start
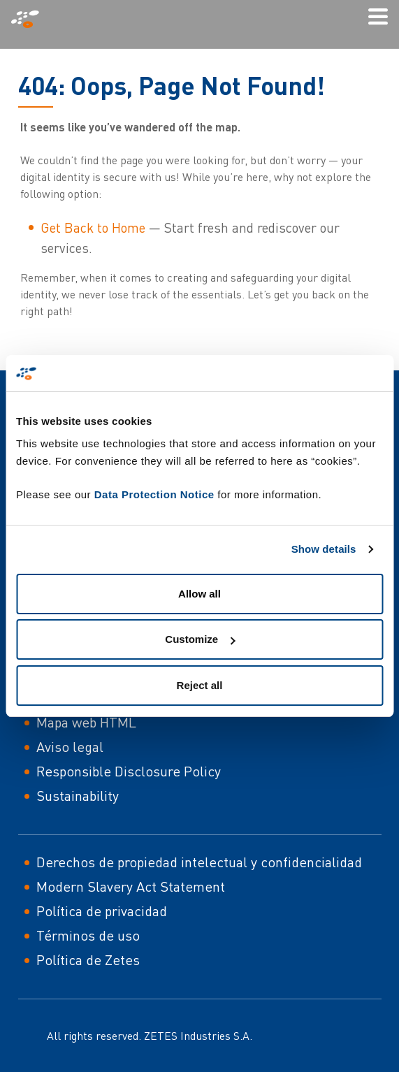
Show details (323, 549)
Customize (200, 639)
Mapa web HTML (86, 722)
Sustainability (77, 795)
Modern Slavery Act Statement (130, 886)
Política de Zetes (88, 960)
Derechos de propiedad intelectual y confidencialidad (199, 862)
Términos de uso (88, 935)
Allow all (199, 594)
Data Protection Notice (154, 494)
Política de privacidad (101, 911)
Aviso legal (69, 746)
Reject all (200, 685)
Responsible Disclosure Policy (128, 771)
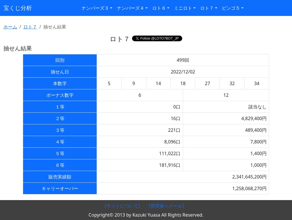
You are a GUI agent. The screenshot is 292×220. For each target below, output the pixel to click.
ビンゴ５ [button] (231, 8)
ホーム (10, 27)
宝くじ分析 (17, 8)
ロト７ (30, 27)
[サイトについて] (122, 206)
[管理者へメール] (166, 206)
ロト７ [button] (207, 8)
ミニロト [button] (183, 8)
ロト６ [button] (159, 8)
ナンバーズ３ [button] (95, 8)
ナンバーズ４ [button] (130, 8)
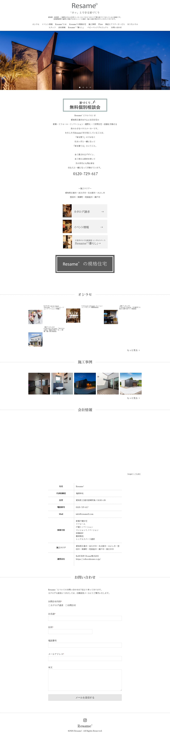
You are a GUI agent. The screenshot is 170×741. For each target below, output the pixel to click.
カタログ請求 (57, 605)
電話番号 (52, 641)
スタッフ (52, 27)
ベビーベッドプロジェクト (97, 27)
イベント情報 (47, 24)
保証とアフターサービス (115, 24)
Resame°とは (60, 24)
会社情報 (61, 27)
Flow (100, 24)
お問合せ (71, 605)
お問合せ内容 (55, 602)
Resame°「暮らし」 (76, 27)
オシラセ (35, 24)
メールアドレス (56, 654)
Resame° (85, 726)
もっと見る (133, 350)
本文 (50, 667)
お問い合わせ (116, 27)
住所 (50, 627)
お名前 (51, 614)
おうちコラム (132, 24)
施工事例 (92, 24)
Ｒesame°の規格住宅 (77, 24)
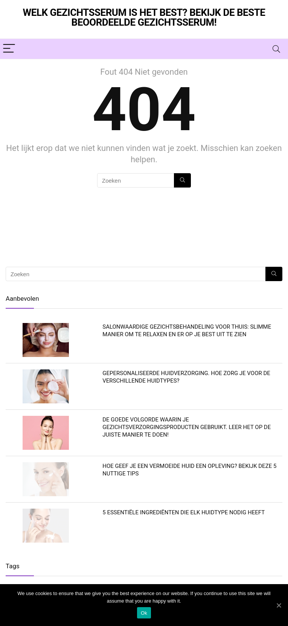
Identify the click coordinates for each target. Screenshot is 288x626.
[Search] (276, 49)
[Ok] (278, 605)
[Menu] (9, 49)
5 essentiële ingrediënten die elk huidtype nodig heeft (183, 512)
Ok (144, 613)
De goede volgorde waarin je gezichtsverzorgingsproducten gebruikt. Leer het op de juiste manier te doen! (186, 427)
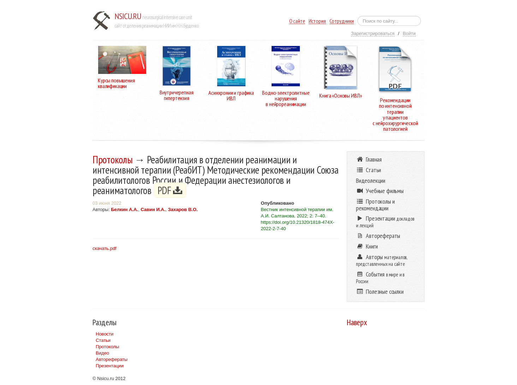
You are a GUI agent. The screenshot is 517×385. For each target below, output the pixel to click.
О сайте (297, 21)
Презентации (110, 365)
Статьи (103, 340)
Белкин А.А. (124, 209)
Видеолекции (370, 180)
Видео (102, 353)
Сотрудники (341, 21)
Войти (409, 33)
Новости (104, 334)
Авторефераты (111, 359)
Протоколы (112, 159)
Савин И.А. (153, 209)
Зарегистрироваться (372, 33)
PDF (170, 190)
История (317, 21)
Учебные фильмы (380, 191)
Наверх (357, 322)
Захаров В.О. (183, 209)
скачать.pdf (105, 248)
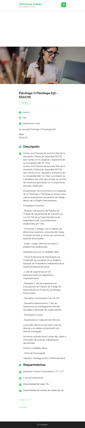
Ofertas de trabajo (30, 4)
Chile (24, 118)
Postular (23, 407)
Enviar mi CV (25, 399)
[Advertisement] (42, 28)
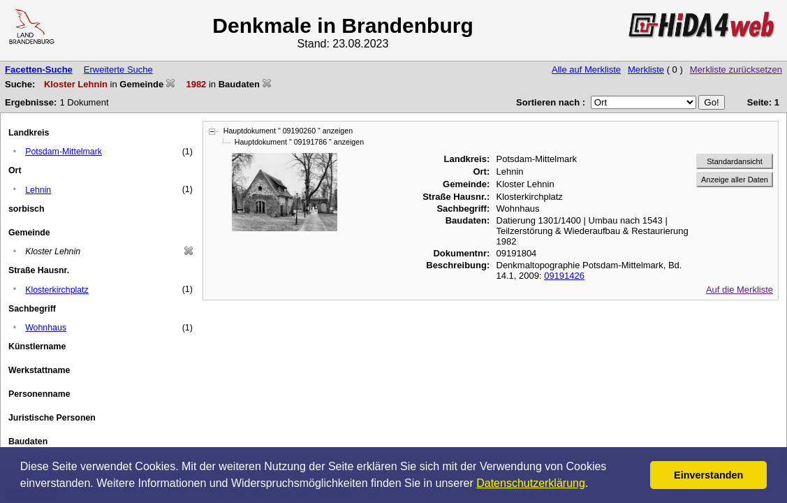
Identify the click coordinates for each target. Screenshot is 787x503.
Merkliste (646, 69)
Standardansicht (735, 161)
end
start
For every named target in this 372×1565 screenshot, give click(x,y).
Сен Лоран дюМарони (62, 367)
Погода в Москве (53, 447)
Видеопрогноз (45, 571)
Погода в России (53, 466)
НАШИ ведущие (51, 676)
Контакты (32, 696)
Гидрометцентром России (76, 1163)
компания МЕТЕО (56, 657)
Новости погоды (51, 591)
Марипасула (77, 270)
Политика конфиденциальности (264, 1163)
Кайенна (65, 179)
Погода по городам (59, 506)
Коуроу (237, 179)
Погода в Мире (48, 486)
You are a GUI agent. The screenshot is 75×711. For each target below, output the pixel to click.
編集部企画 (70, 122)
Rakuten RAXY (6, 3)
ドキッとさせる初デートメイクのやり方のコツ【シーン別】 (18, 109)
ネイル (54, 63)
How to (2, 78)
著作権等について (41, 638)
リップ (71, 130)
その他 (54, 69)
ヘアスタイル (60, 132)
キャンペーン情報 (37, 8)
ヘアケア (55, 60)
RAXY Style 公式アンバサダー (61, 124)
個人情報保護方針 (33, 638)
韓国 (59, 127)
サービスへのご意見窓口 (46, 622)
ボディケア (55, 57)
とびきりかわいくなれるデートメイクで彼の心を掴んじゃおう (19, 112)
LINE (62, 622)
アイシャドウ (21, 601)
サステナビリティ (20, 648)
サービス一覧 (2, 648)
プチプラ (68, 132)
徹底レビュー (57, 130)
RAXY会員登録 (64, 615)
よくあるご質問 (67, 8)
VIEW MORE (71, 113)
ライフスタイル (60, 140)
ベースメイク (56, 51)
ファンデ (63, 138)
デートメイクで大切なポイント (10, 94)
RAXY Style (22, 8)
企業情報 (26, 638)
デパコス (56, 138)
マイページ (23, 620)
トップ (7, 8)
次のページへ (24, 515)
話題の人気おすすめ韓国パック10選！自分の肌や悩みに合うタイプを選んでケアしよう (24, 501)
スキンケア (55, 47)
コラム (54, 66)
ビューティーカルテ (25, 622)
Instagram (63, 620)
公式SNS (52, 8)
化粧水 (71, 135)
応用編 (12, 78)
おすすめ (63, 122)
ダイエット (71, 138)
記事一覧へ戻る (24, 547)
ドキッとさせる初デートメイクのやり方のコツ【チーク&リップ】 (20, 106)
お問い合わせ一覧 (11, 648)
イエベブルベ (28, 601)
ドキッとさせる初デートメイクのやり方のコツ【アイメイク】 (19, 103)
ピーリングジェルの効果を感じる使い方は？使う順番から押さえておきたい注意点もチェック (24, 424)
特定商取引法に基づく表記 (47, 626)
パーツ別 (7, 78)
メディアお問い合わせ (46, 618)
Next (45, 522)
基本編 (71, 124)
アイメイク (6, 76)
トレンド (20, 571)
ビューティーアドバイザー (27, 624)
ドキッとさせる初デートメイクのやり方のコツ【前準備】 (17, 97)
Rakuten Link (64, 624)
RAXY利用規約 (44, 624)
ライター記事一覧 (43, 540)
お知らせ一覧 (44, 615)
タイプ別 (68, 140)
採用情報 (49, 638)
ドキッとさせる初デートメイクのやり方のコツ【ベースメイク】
end
● Aim:
Extract every line of the entries that contains the string "ベースメイク", treating case as significant.

● Full answer:
ベースメイク (56, 51)
ドキッとさせる初デートメイクのやり方のコツ【ベースメイク】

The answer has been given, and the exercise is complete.